BRONFRAGMENT:
🕒 Leestijd: ongeveer 12 minuten
Als natuurdocumentairemaker kreeg hij de hele wereld voor zijn lens, maar tegenwoordig voelt Frans Verhoeven (84) zich nergens beter dan thuis. Van de schoonheid van zijn Kempen staat de Mollenaar nog geregeld te kijken. “De Kempen zijn uniek. Hier groeit en bloeit heel wat”, zegt hij. Aan stoppen denkt hij dan ook nog lang niet. “Ik leer nog elke dag bij.”
Frans Verhoeven wandelt langs de zandput van Mol-Rauw, het meer dat ontstond toen Sibelco hier zand begon te ontginnen. Plots houdt hij halt en wijst hij naar een klein paars bloempje dat door het verdorde gras priemt. Zijn oog voor detail is nog zo scherp als dat van de visarend die hij hier ooit filmde. “Na al die jaren zie je dingen waar een ander voorbij zou lopen”, vertelt hij.
Op deze zandgronden voelt Frans zich thuis. In Mol en omstreken zijn er niet veel plaatsen meer over waar hij nog nooit een documentaire draaide. “Ik ben bezig aan mijn 66ste film”, zegt hij. Voor zijn nieuwste prent vertrekt hij vanuit het oeuvre van Jakob Smits, een Nederlandse kunstschilder die zo verliefd geraakte op de streek dat hij er nooit meer vertrok. “Ik ga uit van Smits’ werken en bezoek de plaatsen die hij schilderde. Om te zien hoe die er nu uitzien. Soms is dat mooi, soms een ramp.”
Terwijl de meesten van zijn leeftijdsgenoten genieten van een welverdiend pensioen, een fleecedeken en een potje hartenjagen op tijd en stond, kruipt Frans zo nodig nog plat op de buik. Om dat cruciale shot toch maar niet te missen, van een ijsvogel die een stekelbaarsje opduikt of een vlinder die ontpopt. Dagen in schuilhutten, met de regen op z’n snoet, het deert hem niet. Fysiek is hij nog kwieker dan mannen van 20 jaar jonger. Heeft hij dan altijd zijn camera bij zich? “Niet wanneer ik met mijn vrouw op stap ben”, grijnst Frans. “Of als ik pinten ga pakken.”

GESELECTEERDE GEGEVENS:
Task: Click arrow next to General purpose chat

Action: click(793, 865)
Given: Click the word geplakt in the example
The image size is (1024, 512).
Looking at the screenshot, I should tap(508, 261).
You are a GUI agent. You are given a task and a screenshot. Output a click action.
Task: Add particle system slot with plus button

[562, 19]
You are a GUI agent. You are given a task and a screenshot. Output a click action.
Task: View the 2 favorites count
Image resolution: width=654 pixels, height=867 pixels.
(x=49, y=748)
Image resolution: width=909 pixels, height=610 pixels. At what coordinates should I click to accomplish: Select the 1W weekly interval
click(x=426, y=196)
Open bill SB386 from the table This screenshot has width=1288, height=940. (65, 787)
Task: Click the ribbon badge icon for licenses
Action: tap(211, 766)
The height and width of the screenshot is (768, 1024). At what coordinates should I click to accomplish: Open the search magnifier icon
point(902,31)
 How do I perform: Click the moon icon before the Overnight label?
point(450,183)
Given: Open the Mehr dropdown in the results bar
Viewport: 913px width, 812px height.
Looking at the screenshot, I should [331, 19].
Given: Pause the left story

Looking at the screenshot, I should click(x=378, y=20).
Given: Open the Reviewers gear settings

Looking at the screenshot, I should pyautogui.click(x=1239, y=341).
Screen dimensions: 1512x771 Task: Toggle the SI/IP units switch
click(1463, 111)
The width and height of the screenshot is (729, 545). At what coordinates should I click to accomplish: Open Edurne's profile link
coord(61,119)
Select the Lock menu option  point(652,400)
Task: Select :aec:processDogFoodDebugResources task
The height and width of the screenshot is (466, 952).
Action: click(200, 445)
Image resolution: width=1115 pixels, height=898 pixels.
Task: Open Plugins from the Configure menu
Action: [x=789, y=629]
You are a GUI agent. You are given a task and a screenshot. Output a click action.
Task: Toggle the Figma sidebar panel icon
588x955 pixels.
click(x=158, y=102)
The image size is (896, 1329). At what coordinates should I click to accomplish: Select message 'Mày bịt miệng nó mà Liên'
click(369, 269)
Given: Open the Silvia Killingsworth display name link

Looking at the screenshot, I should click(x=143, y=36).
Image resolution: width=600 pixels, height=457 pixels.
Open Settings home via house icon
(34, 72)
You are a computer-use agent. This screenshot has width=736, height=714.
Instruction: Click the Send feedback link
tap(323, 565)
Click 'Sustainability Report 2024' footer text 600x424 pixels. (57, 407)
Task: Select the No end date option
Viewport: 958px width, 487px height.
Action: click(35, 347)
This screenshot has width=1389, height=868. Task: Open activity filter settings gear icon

DOEL:
Leg in één tot drie zinnen uit waarom Frans Verhoeven voor zijn nieuwste film de plaatsen bezoekt die Jakob Smits schilderde, zoals de tekst over Frans Verhoeven dat beschrijft. De items staan los van de tekst.

VOLLEDIG ANTWOORD:
Zijn nieuwste film vertrekt vanuit het oeuvre van de kunstschilder Jakob Smits. Hij bezoekt de plaatsen die Smits schilderde om te zien hoe die er nu uitzien, wat soms mooi en soms een ramp is.